■ WORK ORDER ■
When you reach the line containing "Click the green Long button" in the data below, reproduce it and every line that follows, exactly and without additions.
*** Opening of MATERIAL FOR THE TASK ***
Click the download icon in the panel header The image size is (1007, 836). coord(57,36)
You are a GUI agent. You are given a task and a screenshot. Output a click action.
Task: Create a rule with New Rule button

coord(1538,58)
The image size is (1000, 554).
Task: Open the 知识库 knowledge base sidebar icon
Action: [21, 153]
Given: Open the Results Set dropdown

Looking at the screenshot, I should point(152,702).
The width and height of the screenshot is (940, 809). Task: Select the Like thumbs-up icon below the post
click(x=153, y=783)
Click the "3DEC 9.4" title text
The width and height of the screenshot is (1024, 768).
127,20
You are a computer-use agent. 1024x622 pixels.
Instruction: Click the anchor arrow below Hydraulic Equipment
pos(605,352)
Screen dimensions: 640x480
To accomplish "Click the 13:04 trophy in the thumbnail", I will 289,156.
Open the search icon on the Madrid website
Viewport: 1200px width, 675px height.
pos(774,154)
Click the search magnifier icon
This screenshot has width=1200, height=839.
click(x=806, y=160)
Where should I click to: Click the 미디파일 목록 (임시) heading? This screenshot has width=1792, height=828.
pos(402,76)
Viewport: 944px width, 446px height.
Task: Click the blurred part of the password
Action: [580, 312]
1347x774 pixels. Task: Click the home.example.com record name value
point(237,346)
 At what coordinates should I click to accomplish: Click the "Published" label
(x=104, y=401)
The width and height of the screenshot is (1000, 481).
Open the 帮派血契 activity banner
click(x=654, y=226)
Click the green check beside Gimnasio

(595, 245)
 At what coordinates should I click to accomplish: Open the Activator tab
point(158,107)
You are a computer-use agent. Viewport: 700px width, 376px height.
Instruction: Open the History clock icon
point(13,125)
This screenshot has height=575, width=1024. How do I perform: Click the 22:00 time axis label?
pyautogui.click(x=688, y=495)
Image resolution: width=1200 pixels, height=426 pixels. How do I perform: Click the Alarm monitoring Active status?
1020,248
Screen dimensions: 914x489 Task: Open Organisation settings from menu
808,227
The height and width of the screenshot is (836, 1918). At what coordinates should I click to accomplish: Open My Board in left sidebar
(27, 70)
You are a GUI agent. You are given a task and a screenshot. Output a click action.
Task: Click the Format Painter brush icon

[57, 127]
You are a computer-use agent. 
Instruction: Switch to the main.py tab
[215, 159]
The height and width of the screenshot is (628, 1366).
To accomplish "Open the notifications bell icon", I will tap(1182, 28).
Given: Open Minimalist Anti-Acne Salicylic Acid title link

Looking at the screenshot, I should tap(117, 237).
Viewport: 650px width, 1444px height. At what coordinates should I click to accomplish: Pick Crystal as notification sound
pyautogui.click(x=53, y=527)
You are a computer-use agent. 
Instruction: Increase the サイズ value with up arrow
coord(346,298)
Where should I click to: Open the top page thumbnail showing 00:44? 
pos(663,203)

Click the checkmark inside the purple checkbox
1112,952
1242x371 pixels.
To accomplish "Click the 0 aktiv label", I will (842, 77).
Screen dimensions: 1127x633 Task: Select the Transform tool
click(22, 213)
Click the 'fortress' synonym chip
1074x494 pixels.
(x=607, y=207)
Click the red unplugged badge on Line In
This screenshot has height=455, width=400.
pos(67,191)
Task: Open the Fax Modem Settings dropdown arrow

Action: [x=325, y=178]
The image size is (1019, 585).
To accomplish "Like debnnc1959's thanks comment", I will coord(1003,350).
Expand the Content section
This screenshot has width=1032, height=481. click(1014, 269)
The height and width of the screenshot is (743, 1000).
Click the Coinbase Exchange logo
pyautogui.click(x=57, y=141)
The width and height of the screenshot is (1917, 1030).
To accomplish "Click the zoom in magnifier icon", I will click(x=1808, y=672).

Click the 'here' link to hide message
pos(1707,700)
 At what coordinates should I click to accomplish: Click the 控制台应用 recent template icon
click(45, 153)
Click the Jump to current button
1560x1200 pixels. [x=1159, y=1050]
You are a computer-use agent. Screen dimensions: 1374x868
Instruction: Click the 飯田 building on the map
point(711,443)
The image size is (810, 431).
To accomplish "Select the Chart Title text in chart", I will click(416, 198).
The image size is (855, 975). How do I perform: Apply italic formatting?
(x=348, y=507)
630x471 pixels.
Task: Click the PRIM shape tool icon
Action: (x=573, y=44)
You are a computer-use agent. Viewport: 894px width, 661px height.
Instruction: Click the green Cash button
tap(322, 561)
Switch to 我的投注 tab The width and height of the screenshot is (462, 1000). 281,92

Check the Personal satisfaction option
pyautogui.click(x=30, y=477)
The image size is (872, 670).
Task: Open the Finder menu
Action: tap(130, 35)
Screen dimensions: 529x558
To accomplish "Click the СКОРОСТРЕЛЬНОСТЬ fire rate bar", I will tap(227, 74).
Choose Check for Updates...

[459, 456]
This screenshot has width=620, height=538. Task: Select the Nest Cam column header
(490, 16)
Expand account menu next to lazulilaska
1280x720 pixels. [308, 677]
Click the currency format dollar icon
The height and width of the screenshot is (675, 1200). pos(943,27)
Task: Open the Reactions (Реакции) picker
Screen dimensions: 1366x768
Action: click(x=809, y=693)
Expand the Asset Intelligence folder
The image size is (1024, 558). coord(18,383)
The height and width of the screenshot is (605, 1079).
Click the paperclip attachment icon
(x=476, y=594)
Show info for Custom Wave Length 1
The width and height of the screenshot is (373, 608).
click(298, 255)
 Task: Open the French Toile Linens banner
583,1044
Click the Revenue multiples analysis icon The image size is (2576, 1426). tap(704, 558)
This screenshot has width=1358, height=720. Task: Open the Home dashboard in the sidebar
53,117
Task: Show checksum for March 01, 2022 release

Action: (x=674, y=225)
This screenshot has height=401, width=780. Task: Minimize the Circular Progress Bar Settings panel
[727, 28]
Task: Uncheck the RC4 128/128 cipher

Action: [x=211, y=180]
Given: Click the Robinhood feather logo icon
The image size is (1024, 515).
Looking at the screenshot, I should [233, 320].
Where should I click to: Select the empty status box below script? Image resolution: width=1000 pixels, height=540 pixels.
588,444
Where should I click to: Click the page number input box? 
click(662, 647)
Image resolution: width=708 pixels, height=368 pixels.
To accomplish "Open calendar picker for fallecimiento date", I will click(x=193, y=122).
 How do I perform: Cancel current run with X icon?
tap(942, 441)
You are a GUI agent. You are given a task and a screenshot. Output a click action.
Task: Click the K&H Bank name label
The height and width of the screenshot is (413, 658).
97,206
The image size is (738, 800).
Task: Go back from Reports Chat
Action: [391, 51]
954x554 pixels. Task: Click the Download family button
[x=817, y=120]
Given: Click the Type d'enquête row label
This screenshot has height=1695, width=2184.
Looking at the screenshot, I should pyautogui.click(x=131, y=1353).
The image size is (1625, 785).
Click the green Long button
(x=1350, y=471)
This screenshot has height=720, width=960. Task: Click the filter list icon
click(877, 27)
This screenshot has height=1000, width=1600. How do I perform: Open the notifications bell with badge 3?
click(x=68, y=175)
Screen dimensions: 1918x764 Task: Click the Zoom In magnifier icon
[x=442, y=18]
*** Close of MATERIAL FOR THE TASK ***
■ COMPLETED TASK ■
Click the green Long button
(x=1350, y=471)
This screenshot has height=720, width=960. Task: Click the filter list icon
click(877, 27)
This screenshot has height=1000, width=1600. How do I perform: Open the notifications bell with badge 3?
click(x=68, y=175)
Screen dimensions: 1918x764 Task: Click the Zoom In magnifier icon
[x=442, y=18]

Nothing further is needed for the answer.